Vision-Based Estimation of Small Body Rotational State during the Approach Phase
Paolo Panicucci, Jérémy Lebreton, Roland Brochard, Emmanuel Zenou, Michel Delpech
TL;DR
This work presents a vision-based framework for autonomously estimating a small body's rotational state during the approach phase. By tracking surface features, fitting projected circle conics, and backprojecting to recover candidate rotation-axis directions, the method yields the rotation axis and origin (center of rotation) without ground support. The approach leverages a known rotational period and a heuristic axis-selection strategy to disambiguate multiple candidates, and is validated with extensive synthetic data for Bennu and Itokawa, showing robust axis estimation (below $10^{\circ}$ error for $80\%$ of cases).
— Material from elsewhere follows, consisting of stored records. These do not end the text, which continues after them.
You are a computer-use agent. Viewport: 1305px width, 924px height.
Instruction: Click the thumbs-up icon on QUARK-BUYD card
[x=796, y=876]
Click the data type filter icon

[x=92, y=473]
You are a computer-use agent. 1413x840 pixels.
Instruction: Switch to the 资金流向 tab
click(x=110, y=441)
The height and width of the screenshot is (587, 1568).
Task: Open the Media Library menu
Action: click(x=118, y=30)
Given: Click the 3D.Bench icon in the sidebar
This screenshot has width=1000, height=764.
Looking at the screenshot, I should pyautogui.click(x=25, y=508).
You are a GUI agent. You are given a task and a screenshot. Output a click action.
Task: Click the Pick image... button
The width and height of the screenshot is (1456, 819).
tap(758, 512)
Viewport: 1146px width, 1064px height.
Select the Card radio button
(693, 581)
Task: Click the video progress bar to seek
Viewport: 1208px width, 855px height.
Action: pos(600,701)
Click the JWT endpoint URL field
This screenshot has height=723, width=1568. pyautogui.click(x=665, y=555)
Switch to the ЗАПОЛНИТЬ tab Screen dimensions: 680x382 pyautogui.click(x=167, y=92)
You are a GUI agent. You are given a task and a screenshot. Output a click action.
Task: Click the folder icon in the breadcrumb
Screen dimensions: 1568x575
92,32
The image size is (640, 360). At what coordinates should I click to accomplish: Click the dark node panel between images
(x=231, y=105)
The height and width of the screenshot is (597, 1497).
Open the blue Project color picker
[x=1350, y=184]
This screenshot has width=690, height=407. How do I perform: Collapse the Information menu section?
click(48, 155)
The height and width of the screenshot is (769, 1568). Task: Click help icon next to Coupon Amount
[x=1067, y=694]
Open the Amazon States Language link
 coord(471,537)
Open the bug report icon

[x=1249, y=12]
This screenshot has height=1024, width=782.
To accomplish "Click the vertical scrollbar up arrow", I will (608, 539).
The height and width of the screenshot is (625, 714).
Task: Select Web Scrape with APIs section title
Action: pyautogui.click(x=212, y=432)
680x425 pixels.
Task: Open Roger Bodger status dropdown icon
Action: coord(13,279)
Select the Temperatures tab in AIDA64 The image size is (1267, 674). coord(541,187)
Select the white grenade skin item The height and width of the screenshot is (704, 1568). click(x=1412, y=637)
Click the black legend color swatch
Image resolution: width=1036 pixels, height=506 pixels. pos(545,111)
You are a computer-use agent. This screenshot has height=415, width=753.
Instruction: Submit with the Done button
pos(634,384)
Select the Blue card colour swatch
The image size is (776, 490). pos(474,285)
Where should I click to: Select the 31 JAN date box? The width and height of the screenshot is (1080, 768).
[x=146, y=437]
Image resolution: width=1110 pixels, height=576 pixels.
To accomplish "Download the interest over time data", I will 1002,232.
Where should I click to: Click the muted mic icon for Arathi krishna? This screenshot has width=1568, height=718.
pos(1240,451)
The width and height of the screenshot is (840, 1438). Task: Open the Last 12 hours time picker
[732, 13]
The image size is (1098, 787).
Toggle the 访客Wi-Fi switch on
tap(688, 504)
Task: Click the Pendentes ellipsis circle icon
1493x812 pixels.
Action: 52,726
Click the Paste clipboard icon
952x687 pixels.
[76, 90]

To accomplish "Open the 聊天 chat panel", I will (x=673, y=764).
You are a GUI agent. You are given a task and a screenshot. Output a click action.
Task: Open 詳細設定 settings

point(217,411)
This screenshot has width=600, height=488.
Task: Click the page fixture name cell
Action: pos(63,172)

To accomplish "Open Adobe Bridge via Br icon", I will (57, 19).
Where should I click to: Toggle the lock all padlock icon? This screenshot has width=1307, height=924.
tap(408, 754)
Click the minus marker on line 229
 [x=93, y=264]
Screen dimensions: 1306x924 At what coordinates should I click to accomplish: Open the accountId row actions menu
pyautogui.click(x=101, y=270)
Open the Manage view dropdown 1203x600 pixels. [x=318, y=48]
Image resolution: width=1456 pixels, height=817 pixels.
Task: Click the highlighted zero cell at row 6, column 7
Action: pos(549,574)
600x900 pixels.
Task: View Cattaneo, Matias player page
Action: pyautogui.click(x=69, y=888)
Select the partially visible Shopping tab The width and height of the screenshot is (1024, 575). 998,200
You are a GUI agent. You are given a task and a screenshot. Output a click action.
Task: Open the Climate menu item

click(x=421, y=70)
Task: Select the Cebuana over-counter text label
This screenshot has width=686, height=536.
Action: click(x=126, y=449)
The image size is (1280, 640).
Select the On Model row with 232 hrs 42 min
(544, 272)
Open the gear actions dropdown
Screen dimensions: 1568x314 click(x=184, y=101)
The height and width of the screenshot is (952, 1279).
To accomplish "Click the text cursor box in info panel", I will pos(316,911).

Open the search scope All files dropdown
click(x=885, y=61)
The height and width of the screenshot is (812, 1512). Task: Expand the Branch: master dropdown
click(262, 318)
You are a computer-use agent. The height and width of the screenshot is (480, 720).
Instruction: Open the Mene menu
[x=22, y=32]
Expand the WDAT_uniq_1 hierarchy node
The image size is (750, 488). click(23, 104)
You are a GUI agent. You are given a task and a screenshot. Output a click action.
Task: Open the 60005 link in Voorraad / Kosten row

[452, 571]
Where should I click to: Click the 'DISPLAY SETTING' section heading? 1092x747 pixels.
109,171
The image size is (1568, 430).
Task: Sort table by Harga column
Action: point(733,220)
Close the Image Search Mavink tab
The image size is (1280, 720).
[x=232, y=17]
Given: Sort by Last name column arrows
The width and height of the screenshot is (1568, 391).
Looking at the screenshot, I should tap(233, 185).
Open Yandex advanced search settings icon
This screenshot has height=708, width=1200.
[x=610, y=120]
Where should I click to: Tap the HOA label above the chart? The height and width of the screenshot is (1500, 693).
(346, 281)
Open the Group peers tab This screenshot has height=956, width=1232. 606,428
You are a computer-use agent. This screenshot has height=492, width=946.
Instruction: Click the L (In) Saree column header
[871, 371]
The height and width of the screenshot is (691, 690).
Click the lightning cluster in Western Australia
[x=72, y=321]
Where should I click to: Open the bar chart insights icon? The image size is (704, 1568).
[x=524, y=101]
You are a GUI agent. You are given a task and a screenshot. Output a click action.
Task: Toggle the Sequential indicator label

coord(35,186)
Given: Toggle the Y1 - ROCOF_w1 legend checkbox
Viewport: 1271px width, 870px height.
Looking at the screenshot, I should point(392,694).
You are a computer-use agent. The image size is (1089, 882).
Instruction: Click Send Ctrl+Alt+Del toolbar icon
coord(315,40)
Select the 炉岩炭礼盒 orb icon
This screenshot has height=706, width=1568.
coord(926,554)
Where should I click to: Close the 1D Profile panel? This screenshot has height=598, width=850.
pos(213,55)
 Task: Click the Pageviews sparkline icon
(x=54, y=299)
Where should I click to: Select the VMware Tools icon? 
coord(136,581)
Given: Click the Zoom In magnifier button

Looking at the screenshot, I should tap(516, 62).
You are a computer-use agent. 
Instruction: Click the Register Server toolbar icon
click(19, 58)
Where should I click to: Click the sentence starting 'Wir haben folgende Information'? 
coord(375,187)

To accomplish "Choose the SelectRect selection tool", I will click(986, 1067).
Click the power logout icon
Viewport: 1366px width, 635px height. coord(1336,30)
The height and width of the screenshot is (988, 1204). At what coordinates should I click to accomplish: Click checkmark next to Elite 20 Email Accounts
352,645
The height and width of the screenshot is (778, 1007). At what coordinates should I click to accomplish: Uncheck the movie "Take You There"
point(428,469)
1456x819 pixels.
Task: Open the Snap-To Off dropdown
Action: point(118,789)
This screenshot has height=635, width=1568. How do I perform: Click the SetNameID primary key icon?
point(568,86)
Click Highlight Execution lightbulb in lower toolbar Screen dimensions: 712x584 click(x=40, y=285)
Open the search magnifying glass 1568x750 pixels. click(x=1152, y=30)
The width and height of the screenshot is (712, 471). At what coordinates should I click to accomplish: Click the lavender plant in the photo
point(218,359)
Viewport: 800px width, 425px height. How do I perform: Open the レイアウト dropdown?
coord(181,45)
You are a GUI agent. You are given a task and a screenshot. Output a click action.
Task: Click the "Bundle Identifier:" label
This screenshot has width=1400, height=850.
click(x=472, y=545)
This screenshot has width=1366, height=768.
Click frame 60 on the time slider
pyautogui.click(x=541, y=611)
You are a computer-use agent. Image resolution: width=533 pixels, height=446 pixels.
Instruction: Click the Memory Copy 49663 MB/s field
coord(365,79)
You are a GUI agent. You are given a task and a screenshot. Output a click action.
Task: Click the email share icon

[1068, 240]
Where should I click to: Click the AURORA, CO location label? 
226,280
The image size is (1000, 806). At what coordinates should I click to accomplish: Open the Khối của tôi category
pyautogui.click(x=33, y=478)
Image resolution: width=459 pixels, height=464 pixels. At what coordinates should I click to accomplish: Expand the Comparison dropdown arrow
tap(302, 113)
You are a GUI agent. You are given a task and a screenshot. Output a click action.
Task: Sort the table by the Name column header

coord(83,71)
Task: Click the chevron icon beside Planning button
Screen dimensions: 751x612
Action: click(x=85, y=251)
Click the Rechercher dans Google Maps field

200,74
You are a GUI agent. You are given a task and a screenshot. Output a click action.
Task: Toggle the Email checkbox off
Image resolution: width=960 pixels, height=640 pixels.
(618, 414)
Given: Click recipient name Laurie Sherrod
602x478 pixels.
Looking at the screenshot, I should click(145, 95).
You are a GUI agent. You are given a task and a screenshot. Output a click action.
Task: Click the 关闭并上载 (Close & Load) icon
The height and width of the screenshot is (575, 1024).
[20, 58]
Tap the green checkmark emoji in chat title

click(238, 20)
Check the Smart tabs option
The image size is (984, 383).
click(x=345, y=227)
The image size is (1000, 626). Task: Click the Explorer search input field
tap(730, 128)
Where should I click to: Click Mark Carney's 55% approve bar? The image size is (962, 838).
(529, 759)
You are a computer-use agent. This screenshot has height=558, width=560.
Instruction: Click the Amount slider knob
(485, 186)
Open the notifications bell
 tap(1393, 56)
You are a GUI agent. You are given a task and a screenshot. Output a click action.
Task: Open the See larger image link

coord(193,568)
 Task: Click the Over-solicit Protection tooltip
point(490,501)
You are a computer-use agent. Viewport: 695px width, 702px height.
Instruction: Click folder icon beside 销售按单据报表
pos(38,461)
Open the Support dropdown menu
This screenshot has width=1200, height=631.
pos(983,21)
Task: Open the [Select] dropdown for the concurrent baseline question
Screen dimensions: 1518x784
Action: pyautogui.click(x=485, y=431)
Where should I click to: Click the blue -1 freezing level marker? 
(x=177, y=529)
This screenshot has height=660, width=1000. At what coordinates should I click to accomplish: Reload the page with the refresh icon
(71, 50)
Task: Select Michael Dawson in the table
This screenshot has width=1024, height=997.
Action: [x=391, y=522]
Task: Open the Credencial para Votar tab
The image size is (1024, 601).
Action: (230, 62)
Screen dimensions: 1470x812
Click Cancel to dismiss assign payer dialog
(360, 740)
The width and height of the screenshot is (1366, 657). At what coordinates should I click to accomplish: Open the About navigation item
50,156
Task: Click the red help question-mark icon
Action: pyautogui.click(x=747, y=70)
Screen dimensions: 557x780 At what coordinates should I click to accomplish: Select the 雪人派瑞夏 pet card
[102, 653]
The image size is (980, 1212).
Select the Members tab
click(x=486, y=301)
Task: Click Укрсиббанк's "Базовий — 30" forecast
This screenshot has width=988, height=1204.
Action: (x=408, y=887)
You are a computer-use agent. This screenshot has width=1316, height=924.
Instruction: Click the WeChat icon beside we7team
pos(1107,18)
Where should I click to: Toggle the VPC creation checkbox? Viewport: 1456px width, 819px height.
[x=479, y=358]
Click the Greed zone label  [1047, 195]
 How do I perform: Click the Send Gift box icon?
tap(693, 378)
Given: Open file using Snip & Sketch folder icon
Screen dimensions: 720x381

The results demonstrate the feasibility of onboard, ground-agnostic small-body characterization, with implications for early localization and gravity-field estimation in autonomous missions.
Abstract
The heterogeneity of the small body population complicates the prediction of small body properties before the spacecraft's arrival. In the context of autonomous small body exploration, it is crucial to develop algorithms that estimate the small body characteristics before orbit insertion and close proximity operations. This paper develops a vision-based estimation of the small-body rotational state (i.e., the center of rotation and rotation axis direction) during the approach phase. In this mission phase, the spacecraft observes the rotating celestial body and tracks features in images. As feature tracks are the projection of the landmarks' circular movement, the possible rotation axes are computed. Then, the rotation axis solution is chosen among the possible candidates by exploiting feature motion and a heuristic approach. Finally, the center of rotation is estimated from the center of brightness. The algorithm is tested on more than 800 test cases with two different asteroids (i.e., Bennu and Itokawa), three different lighting conditions, and more than 100 different rotation axis orientations. Each test case is composed of about 250 synthetic images of the asteroid which are used to track features and determine the rotational state. Results show that the error between the true rotation axis and its estimation is below $10^{\circ}$ for $80\%$ of the considered test cases, implying that the proposed algorithm is a suitable method for autonomous small body characterization.